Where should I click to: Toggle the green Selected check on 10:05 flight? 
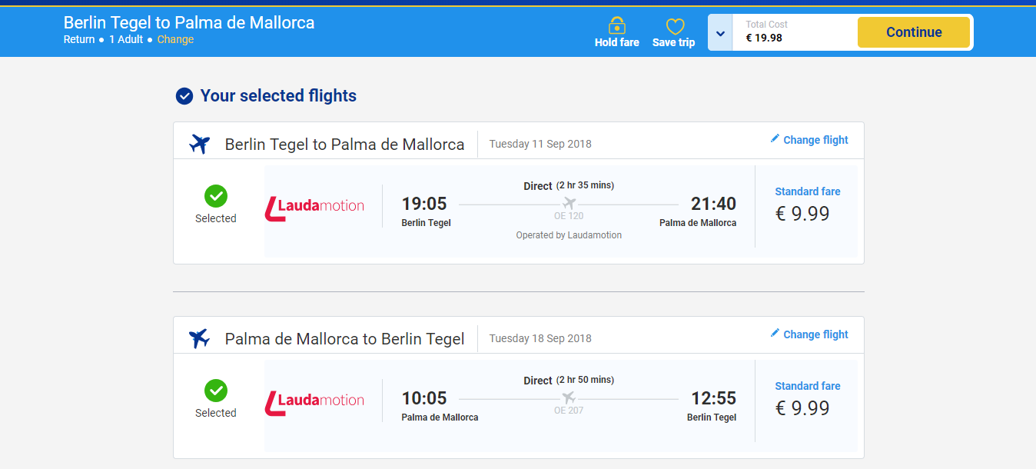pyautogui.click(x=216, y=391)
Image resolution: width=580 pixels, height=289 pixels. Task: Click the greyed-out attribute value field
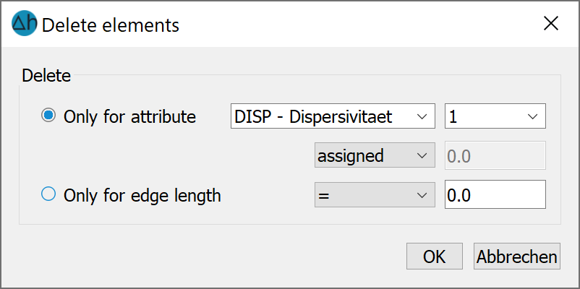point(495,155)
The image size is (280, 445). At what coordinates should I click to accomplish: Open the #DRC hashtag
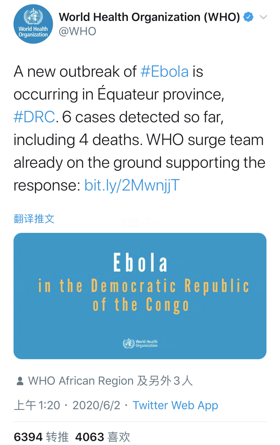point(34,117)
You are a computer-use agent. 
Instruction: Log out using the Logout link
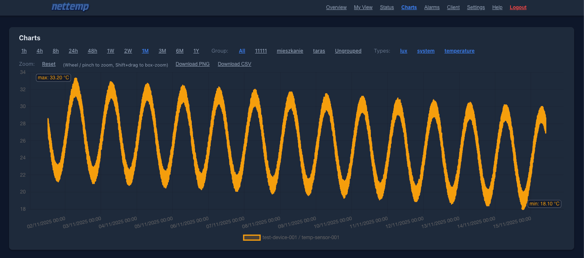pos(518,7)
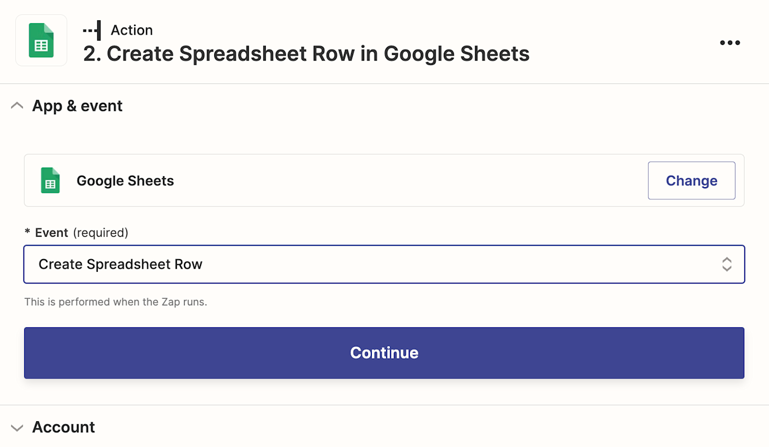Viewport: 769px width, 447px height.
Task: Click empty space in the Google Sheets app row
Action: point(406,181)
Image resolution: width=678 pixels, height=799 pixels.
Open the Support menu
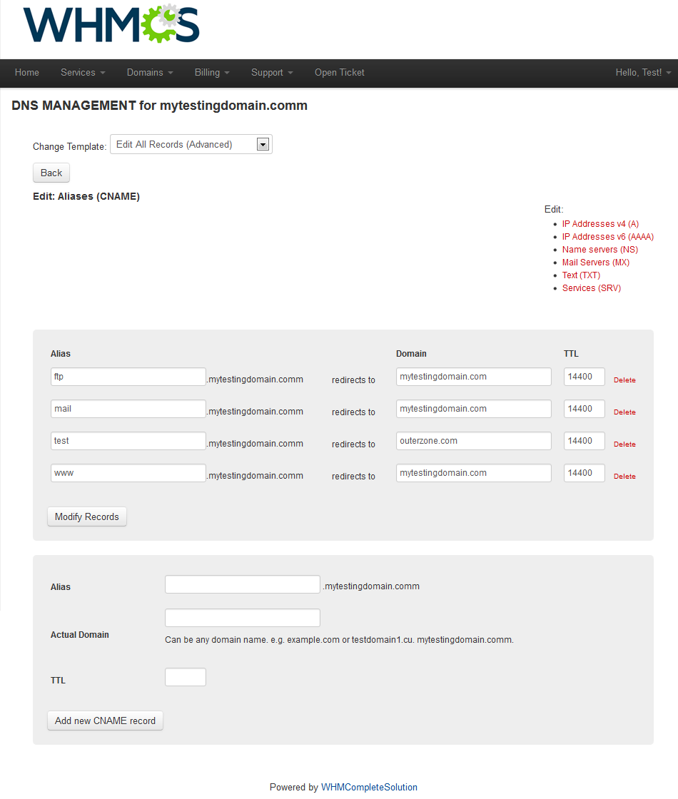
---------------
• _Work instructions_
Give back exactly the lines from the one containing "Image resolution: width=580" to the final line of the entries, both included, and no picture.

• _Exercise solution_
Image resolution: width=580 pixels, height=289 pixels. Task: Click the greyed-out attribute value field
point(495,155)
The image size is (280, 445). At what coordinates should I click to accomplish: Open the #DRC hashtag
point(34,117)
You are a computer-use agent. 
Instruction: Log out using the Logout link
pos(518,7)
Viewport: 769px width, 447px height.
Task: Click empty space in the Google Sheets app row
Action: point(406,181)
Image resolution: width=678 pixels, height=799 pixels.
Open the Support menu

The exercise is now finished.